What you need to do - Can you set down, exactly as they appear below, the lines from the opening of the material through the one bearing "The width and", minus the pictures?
==== Records to use ====
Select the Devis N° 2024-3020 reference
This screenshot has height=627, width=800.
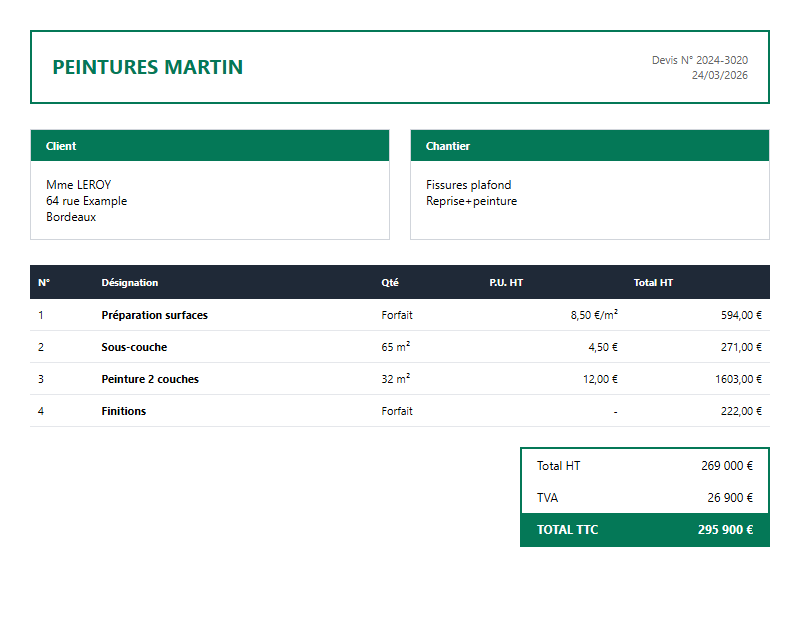699,60
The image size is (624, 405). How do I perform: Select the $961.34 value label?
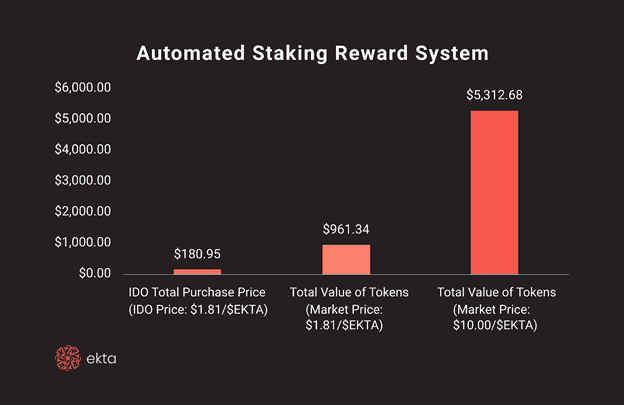[346, 229]
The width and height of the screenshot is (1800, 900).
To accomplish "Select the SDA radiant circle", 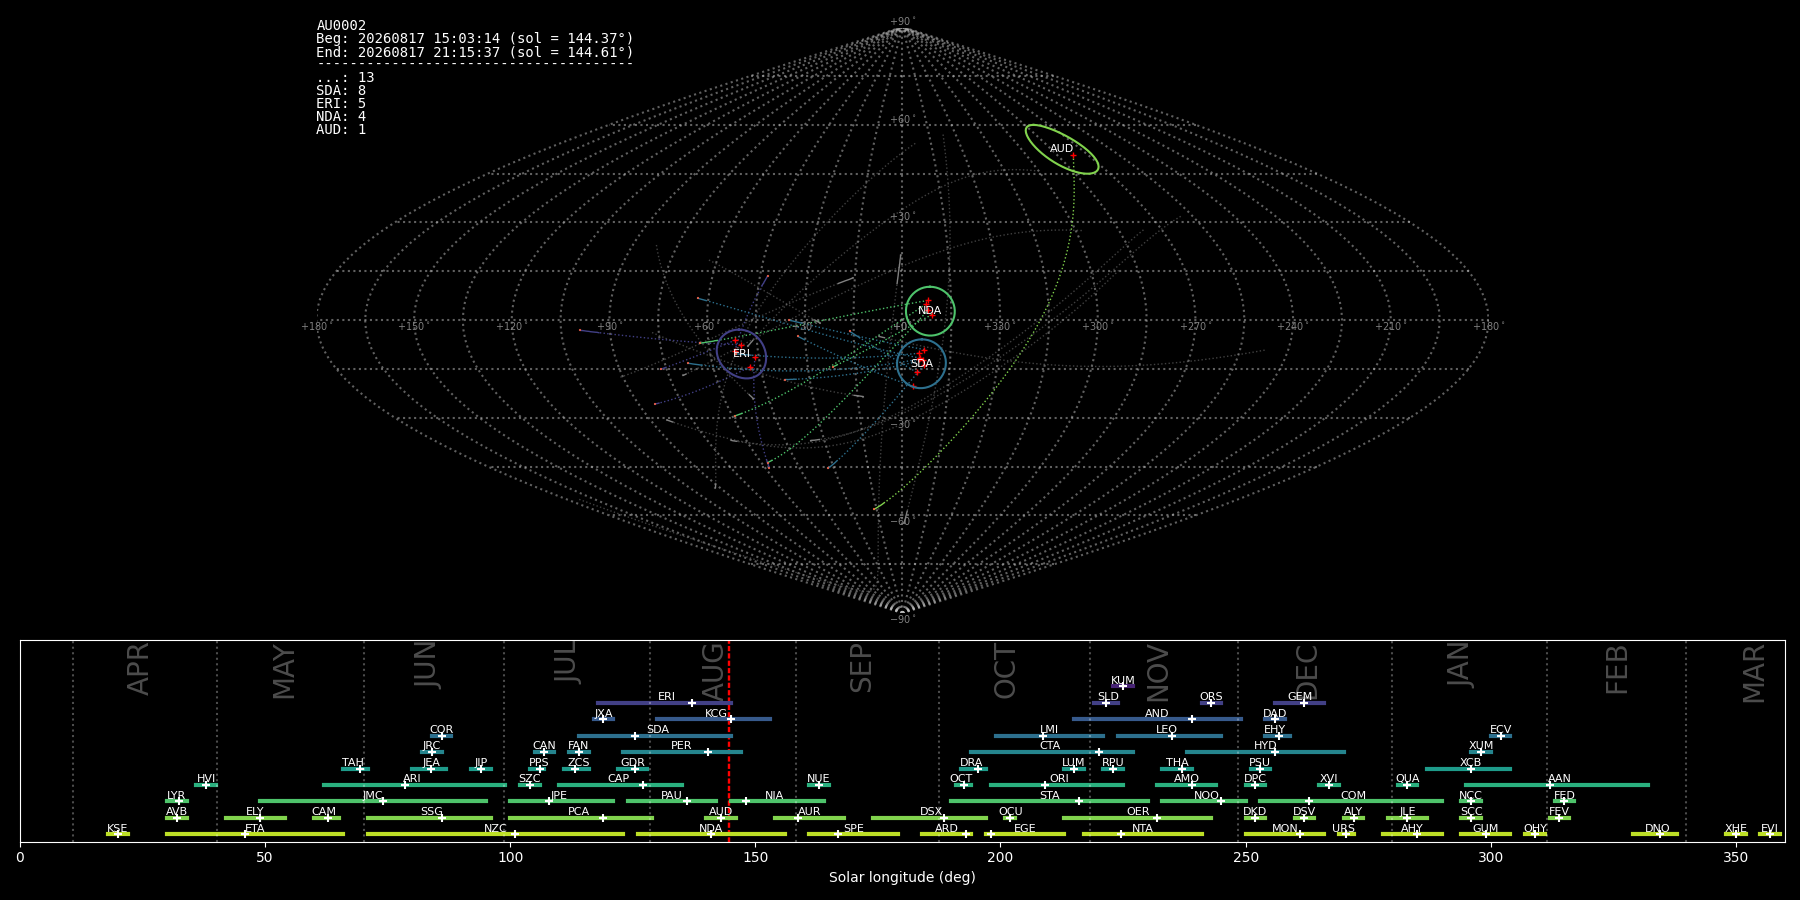I will point(921,364).
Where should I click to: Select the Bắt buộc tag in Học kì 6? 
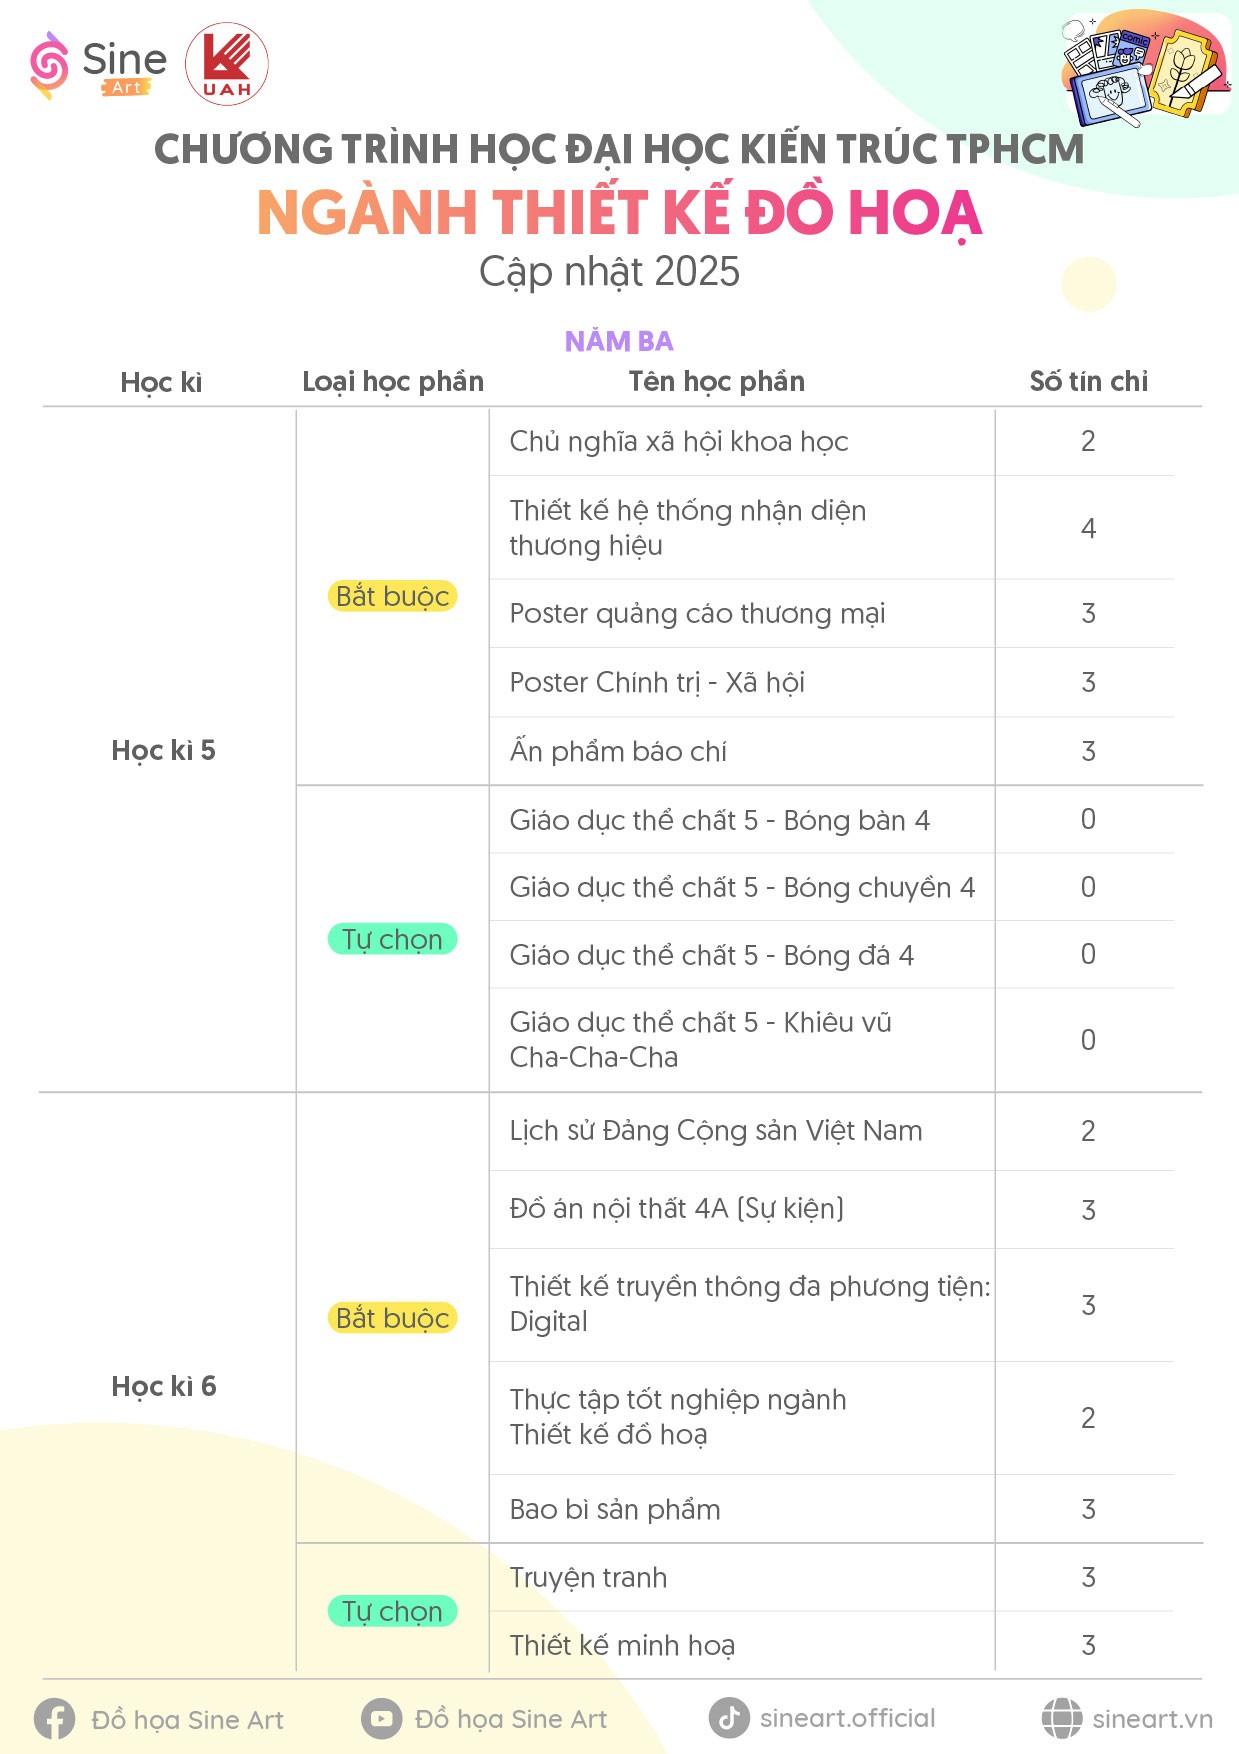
====
Output for this exercise -
Select the Devis N° 2024-3020 reference
This screenshot has height=627, width=800.
699,60
The image size is (624, 405). How do I perform: Select the $961.34 value label?
[346, 229]
The width and height of the screenshot is (1800, 900).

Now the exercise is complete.